Candida spp. is generally found in humans; however, when the host's immune system is compromised, the pathogen infects the host, earning it the name opportunistic pathogen. It can also be found on the surfaces of biomaterials such as catheters, Venflon, intravenous tubes, dentures, and blood bags in a medical setting. It infects people who have been admitted to the hospital. This causes major health problems for the patients and raises morbidity and mortality rates over time. Those who take antifungal medications for this infection on a regular basis acquire resistant to the drugs. Candida albicans and non-Candida albicans were found to predominate in distinct clinical samples in this investigation. The goal of this cross-sectional study, which took place at the , Ramnath Prasad Institute of Higher Education Foundation, was to determine the burden of catheter associated urinary tract infection by candida albicans and non albicans with emphasis on biofilm formation. CAUTI is a prevalent complication in critically ill individuals. In order to reduce the incidence of catheter-related UTI, the focus should be on appropriate catheter maintenance and lowering catheterization length rather than prophylactic.
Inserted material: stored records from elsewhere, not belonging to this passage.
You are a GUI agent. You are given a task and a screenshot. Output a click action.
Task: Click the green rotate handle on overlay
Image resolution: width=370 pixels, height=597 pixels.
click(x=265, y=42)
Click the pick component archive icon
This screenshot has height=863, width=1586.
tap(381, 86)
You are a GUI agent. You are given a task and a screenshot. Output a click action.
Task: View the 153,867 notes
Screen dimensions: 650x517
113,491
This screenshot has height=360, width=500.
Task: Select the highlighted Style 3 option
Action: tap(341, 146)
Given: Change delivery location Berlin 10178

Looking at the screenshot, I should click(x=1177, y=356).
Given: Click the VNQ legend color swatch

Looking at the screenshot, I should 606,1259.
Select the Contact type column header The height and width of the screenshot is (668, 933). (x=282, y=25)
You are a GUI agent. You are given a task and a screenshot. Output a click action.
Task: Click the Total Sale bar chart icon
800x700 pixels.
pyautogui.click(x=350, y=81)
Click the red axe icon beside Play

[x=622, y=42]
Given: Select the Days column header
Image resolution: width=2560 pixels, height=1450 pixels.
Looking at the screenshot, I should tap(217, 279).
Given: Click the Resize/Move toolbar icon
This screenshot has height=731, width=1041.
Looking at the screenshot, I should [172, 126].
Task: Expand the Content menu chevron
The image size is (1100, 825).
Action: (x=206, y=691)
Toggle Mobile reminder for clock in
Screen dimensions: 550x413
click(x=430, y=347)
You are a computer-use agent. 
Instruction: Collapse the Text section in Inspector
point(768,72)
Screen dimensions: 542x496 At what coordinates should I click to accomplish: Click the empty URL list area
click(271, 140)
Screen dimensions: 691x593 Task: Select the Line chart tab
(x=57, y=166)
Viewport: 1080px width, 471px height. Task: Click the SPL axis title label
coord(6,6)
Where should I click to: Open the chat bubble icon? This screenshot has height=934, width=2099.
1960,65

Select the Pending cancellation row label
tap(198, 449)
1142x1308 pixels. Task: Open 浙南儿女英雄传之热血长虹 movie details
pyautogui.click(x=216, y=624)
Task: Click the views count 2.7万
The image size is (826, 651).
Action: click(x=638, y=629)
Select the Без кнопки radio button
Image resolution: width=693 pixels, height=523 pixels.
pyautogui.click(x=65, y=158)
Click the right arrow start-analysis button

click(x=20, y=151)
In the treatment of CAUTI, culture and susceptibility testing are crucial.

 

The risk of catheterization and the need for it should be assessed. Only if there is a valid indication should an indwelling catheter be utilised in the patient. When it is no longer needed, it should be removed. If the catheter is needed for longer than 14 days, it should be replaced or other catheterization options, such as a condom catheter, should be investigated. Proper catheter bundle care should be followed in catheterized patients. Candida albicans produced a larger percentage of biofilms than non-Candida albicans. This finding shows that biofilm creation is more significant for Candida albicans strains, and that non-Candida albicans strains have mechanisms for establishing infections other than biofilm production.